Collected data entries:
:::
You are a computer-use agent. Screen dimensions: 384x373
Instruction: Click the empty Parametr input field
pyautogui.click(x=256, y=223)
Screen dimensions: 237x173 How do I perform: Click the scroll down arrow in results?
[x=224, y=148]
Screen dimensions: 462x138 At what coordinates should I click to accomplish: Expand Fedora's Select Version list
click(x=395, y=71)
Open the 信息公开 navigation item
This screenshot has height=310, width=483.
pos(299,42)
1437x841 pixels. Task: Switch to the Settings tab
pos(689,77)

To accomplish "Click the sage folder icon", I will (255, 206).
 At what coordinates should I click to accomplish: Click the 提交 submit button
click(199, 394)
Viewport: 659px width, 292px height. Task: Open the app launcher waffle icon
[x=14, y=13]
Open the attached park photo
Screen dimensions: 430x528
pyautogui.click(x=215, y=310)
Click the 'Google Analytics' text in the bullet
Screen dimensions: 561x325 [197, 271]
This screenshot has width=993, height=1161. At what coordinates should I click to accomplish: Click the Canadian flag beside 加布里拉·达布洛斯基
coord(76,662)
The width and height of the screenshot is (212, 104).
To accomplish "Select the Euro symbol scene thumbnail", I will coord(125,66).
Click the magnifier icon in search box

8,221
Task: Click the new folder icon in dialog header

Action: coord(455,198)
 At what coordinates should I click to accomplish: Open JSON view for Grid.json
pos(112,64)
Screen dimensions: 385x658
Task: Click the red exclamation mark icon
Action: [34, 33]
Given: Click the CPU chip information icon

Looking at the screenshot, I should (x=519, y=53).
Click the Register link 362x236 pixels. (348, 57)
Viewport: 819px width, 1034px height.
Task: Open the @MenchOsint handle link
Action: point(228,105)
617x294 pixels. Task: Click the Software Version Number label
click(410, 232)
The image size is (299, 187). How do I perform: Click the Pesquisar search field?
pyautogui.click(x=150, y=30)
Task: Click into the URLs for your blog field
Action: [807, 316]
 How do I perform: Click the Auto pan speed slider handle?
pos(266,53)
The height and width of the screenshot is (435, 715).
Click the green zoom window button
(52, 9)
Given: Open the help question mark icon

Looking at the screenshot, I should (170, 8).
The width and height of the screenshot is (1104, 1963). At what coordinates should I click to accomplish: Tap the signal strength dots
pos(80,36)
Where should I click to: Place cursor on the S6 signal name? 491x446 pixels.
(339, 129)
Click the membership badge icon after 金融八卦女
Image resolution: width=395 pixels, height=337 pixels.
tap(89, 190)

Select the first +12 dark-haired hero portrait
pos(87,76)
:::
YOUR INSTRUCTIONS |
Each entry in the data should be restated exactly as it was written.

REPLY TO THE TASK |
You are a computer-use agent. Screen dimensions: 384x373
Instruction: Click the empty Parametr input field
pyautogui.click(x=256, y=223)
Screen dimensions: 237x173 How do I perform: Click the scroll down arrow in results?
[x=224, y=148]
Screen dimensions: 462x138 At what coordinates should I click to accomplish: Expand Fedora's Select Version list
click(x=395, y=71)
Open the 信息公开 navigation item
This screenshot has height=310, width=483.
pos(299,42)
1437x841 pixels. Task: Switch to the Settings tab
pos(689,77)

To accomplish "Click the sage folder icon", I will (255, 206).
 At what coordinates should I click to accomplish: Click the 提交 submit button
click(199, 394)
Viewport: 659px width, 292px height. Task: Open the app launcher waffle icon
[x=14, y=13]
Open the attached park photo
Screen dimensions: 430x528
pyautogui.click(x=215, y=310)
Click the 'Google Analytics' text in the bullet
Screen dimensions: 561x325 [197, 271]
This screenshot has width=993, height=1161. At what coordinates should I click to accomplish: Click the Canadian flag beside 加布里拉·达布洛斯基
coord(76,662)
The width and height of the screenshot is (212, 104).
To accomplish "Select the Euro symbol scene thumbnail", I will coord(125,66).
Click the magnifier icon in search box

8,221
Task: Click the new folder icon in dialog header

Action: coord(455,198)
 At what coordinates should I click to accomplish: Open JSON view for Grid.json
pos(112,64)
Screen dimensions: 385x658
Task: Click the red exclamation mark icon
Action: [34, 33]
Given: Click the CPU chip information icon

Looking at the screenshot, I should (x=519, y=53).
Click the Register link 362x236 pixels. (348, 57)
Viewport: 819px width, 1034px height.
Task: Open the @MenchOsint handle link
Action: point(228,105)
617x294 pixels. Task: Click the Software Version Number label
click(410, 232)
The image size is (299, 187). How do I perform: Click the Pesquisar search field?
pyautogui.click(x=150, y=30)
Task: Click into the URLs for your blog field
Action: [807, 316]
 How do I perform: Click the Auto pan speed slider handle?
pos(266,53)
The height and width of the screenshot is (435, 715).
Click the green zoom window button
(52, 9)
Given: Open the help question mark icon

Looking at the screenshot, I should (170, 8).
The width and height of the screenshot is (1104, 1963). At what coordinates should I click to accomplish: Tap the signal strength dots
pos(80,36)
Where should I click to: Place cursor on the S6 signal name? 491x446 pixels.
(339, 129)
Click the membership badge icon after 金融八卦女
Image resolution: width=395 pixels, height=337 pixels.
tap(89, 190)

Select the first +12 dark-haired hero portrait
pos(87,76)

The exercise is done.